In the keyd macro discussion below, reproduce everything from "# Maps capslock" down to "send C-insert (copy)" word for word.

**Quoted passage**
>>>>

Can you please post the following?

Your config The output of keyd -v OS Desktop Environment A terminal emulator in which the issue can be reproduced (including the version)

(Is there a way to donate to you for this fantastic program I wish I’ve had for my last 25+ years on Linux?)

From distribution:

$ keyd -v
keyd v2.4.1

$ apk info|grep keyd
keyd-2.4.1-r1
keyd-openrc-2.4.1-r1
keyd-doc-2.4.1-r1

Self compiled:

$ keyd/bin/keyd -v
keyd v2.4.1 (99a7869-dirty)

$ file keyd/bin/keyd
keyd/bin/keyd: ELF 64-bit LSB executable, x86-64, version 1 (SYSV), statically linked, stripped

OS: Alpine Linux Edge (Linux 5.19.0-rc7) on a Dell Inspiron 7620 (12th gen Core i7 1260P, 32GB RAM, very fast SSD) (BTW, my statically compiled binary works great on ChromeOS too!)

DE: KDE 5.25.3.1 / Wayland / libinput

The issue is somewhat random. Occasionally the whole macro is output correctly but usually only part of the macro is output or nothing at all (see below).

The issue occurs in (at least) Konsole 22.04.3, gnome-terminal 3.44.0, xfce4-terminal 1.0.4 and xterm 372. The issue occurs in other GUI applications as well, including (at least) gedit 42.1, Firefox 102.0.1 and Chromium 103.0.5060.114. The issue does not occur in the Linux virtual console. (At least it doesn’t occur with the relatively short macros I’ve tested.) The issue does not occur for macros of 15 or fewer characters. These are always output correctly for me.

  • If a macro is exactly 16 characters long, it is either printed entirely or not at all.
  • The probability of a macro being partially output (as opposed to all or none of it) goes up quickly with the length of the macro over 16 characters.

Config:

[ids]
*

[global]
# Turn capslock LED on if layer with mappings is active. This doesn't work
# well if you actually use capslock so this should only be turned on if you
# map capslock out of existence.
layer_indicator = 1

[main]

# Maps capslock to capslock when pressed and control when held
#capslock = overload(control, capslock)

# If capslock is tapped by itself for less than 240ms then send C-insert (copy)
# else use as modifier to select a category of oneshot macros to trigger
capslock = timeout(overload(macros,C-insert),240,layer(macros))


# If left control key is pressed by itself then send C-c else control key
# acts normally as modifier (layer selector) while held down
#leftcontrol = overload(control, C-c)

# If left control key is tapped by itself for less than 100ms then send C-A-c
# else control key acts normally as modifier (layer selector) while held down
leftcontrol = timeout(overload(control,C-A-c),100,layer(control))


# If left meta key is tapped by itself for less than 240ms then send M-f1
# else meta key acts normally as modifier (layer selector) while held down
leftmeta = timeout(overload(meta,M-f2),240,layer(meta))

# Map insert key to Shift-insert (paste)
insert = S-insert

[macros]
t = oneshot(macroT)
a = oneshot(macroA)
c = oneshot(macroC)

[macroT]
t = macro(Test!)
l = macro(This space is space a space test space of space a space long space macro.)

[macroA]
n = macro(Carl space Thompson)
a = macro(<my street address>)
c = macro(<my city>)
s = macro(<my state>)
z = macro(<my zip code>)
p = macro(<my phone number>)
d = macro(<my domain>)

[macroC]
n = macro(Carl space Thompson)
a = macro(<my full address>)
p = macro(<my phone number>)

My guess is the culprit might be libinput or maybe Wayland.

You will need to be running the latest version.

Yes, my stupid rookie mistake …

After upgraded to 2.4.3, macro_sequence_timeout=10000 works ! (except when I unreasonably quickly continuously emit)

(sorry for my mistake and this late reply …

I’ve tentatively added an option called macro_sequence_timeout to the latest commit.

Thanks for addressing this issue. The problem completely disappeared for me using a value of one.

<<<<

**Material provided**
>>>>

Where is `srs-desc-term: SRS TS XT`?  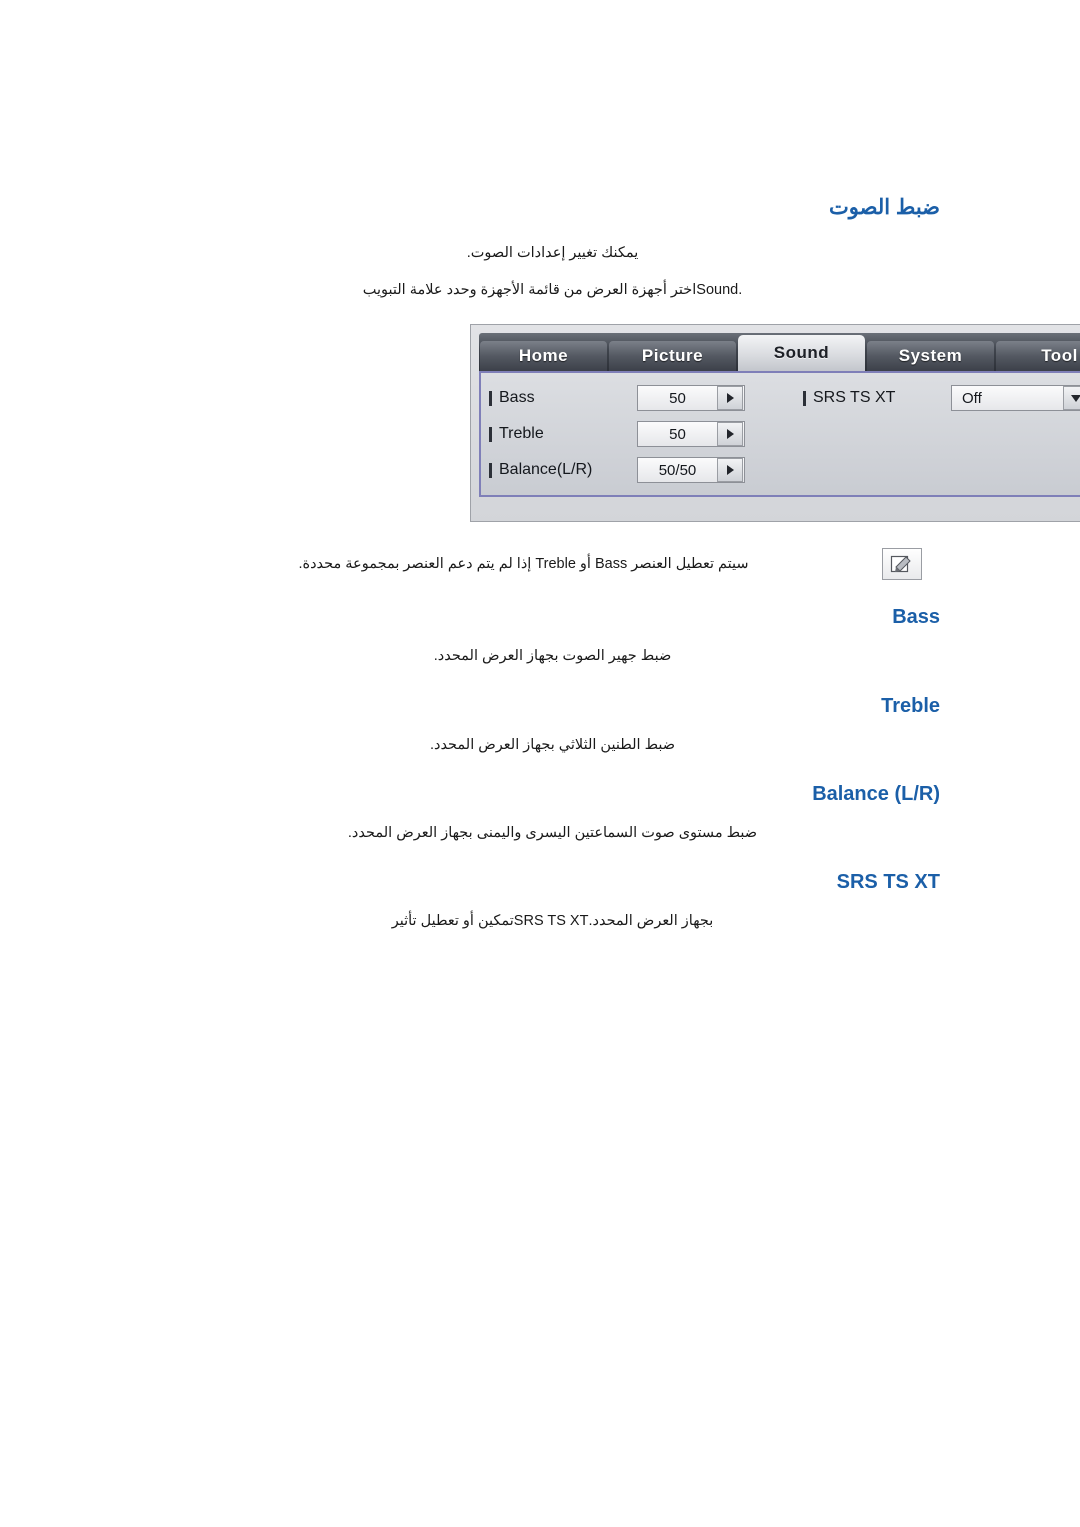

<<<<

**Task answer**
# Maps capslock to capslock when pressed and control when held
#capslock = overload(control, capslock)

# If capslock is tapped by itself for less than 240ms then send C-insert (copy)